Critics of insurance claim that one of the major flaws is that it is very similar to gambling and hence is unethical – at the end of the day we all know that in Vegas the house always wins. However, they are idiots and haven’t a clue about what insurance really is – and insurance companies DON’T always win (okay, I should not dig myself a hole here). But insurance is never a wager – far from it. I would go as far as saying that insurance is truly the backbone of a robust economy – no insurance, no economy.At the end of the day, it’s because of insurance that businesses can truly thrive in their core function and not worry about operational hazards – without insurance, we would see competent factories go bankrupt because of an unfortunate accident or fire! In addition, the insurance industry, using the significant amount of capital gained by insurance premiums (before claims are paid), generates a significant amount of investment back into the economy – contributing greatly to the national income multiplier. Let’s not forget that it was the insurance business that was at the core of Warren Buffet’s great success. Okay, so enough about how great insurance is – what is insurable interest? Well, it’s precisely because of this principle that we can explain to the critics of insurance that it is everything except a wager.

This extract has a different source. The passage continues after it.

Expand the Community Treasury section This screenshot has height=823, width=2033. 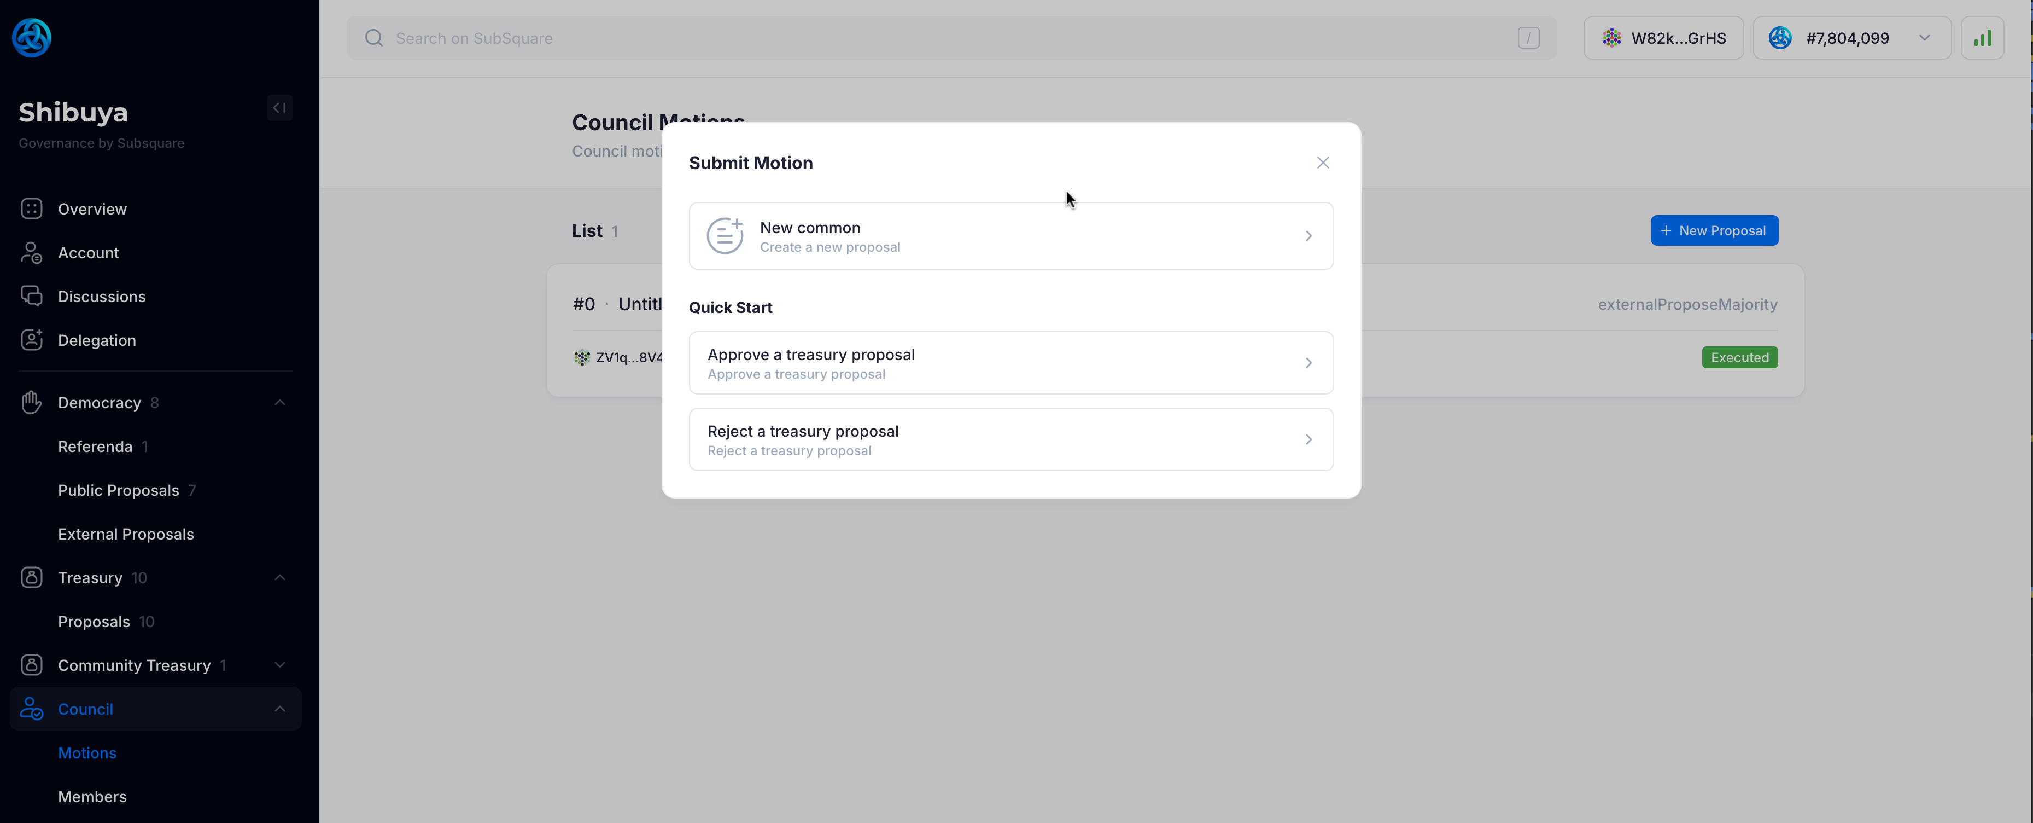tap(279, 665)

In a contract of insurance, for a claim to be payable, it is absolutely essential that the conditions brought about by the principle of insurable interest are met. Without going into the caveats to this when looking at different classes of insurance (for example in marine insurance you just need it at the time of the loss whilst in property it is required at the time of inception, loss and claim), insurable interest in simple terms is just that the person claiming should actually have incurred a loss themselves and the insurance policy therefore performs to put them in the same financial position as they were prior to the loss (this is the insurance principle of indemnification, the next article!). As a result, if there is no insurable interest, there is no insurance cover as otherwise the claimant would benefit from the claim being paid. With this simple principle, insurance suddenly becomes this great boon to mankind from just a mere gamble on whether a loss will occur or not!

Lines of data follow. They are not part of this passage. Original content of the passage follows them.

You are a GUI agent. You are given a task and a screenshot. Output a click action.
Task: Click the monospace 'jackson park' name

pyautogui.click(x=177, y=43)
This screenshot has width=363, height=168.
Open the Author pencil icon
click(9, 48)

So, if you own a property, you can insure it. If you rent a property, you can’t insure the property (as it doesn’t belong to you but rather to the landlord) but you can insure the contents that you own. At the same time, you may have to pay for damage to the property if you cause the damage due to your negligence – so you would purchase a liability policy to insure your duty of care towards your landlord. Here we go – insurable interest – you can only insure it if you stand lose financially! Voila!